_What the task requires_: I'd like every line from the material below that has "size" in it.

_Source information_:
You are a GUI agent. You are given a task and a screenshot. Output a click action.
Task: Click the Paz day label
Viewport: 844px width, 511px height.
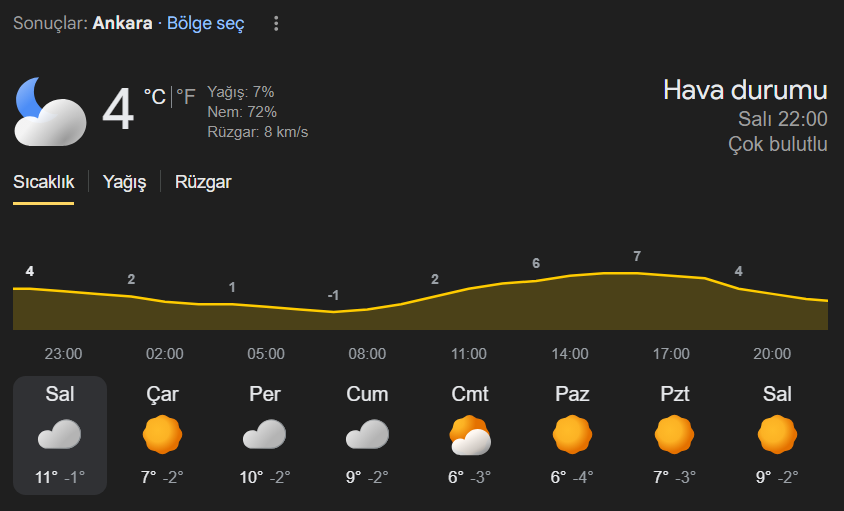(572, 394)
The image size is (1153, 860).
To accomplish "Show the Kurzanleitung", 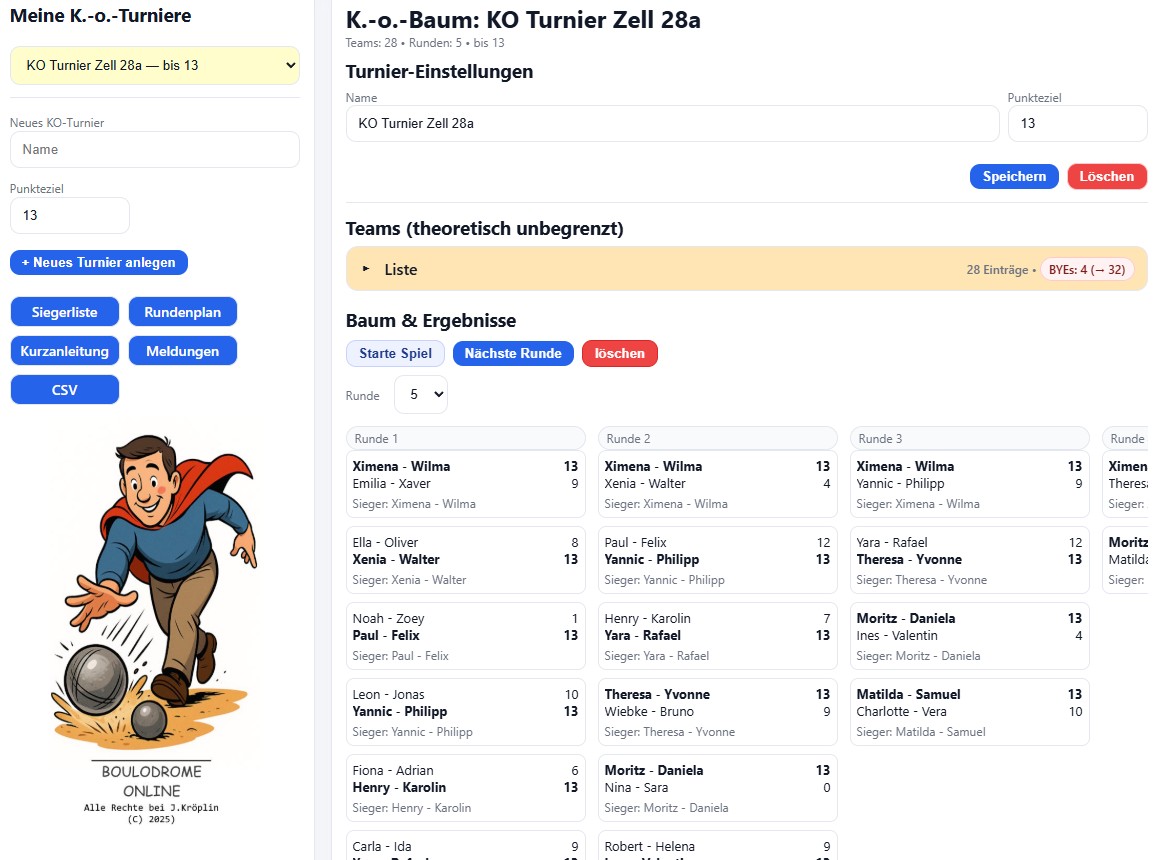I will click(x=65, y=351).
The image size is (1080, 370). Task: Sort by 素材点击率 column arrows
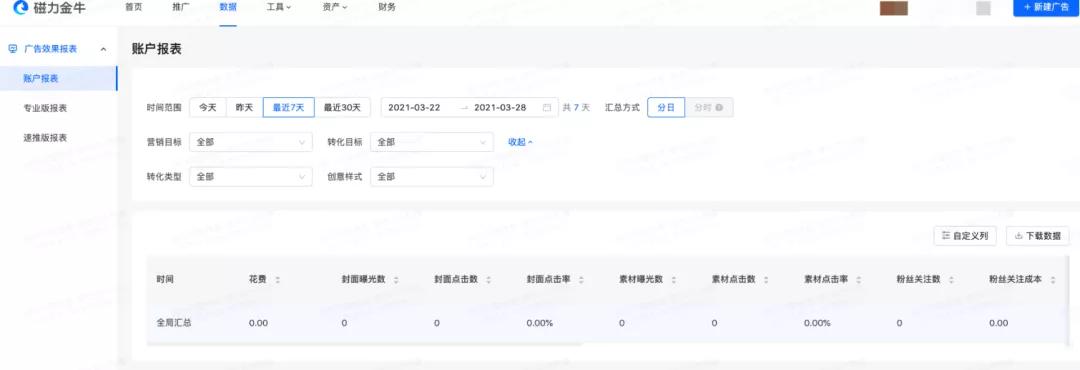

_The completed task_:
The image size is (1153, 860).
The image size is (1080, 370). Task: Sort by 素材点击率 column arrows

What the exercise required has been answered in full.